Wolfe also disputes the contention expressed by The IN VIVO Blog (and some of our readers) that he was stepping out of bounds by addressing Senior during the advisory committee review. FDA often has 15 to 20 different staff members sitting in the audience at advisory committee meetings, Wolfe pointed out, and it is not unusual for them to field questions from the panel.

Fair enough. We'd like to point out, however, that regardless of whether or not the advisory committee staff frown on that sort of exchange, it's not a step many advisory committee members would think to take. Which is precisely why he is not your typical advisory committee member.

And given that this is Sid Wolfe, he had to get one last dig for the pharma industry: Celebrex, he predicted, "will eventually come off the market."

Stay tuned for Part 2 of our chat with Wolfe tomorrow, which will discuss his past history with FDA principal deputy Joshua Sharfstein. Also, look for the tally of our readers' votes on whether Wolfe is right and Celebrex will come off the market.

1 comment:

Anonymous said...

John Senior does not know more about drug induced liver disease than anyone else at FDA.

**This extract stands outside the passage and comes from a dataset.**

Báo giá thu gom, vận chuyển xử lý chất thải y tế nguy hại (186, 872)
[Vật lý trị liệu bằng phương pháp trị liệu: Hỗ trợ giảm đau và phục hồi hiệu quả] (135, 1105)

Anyone who has worked with him at FDA knows that his job is basically to dismiss cases of hepatotoxicity as long as he possibly can.

We know about structure activity relationships and can predict various types of hepatotoxicity. We also know that underlying liver disease and viral hepatitis makes you more susceptable to drug induced liver disease. In spite of this John Senior's job is to always deny that it's due to the drug as unless it's an absolutely pure case without any confounding variables.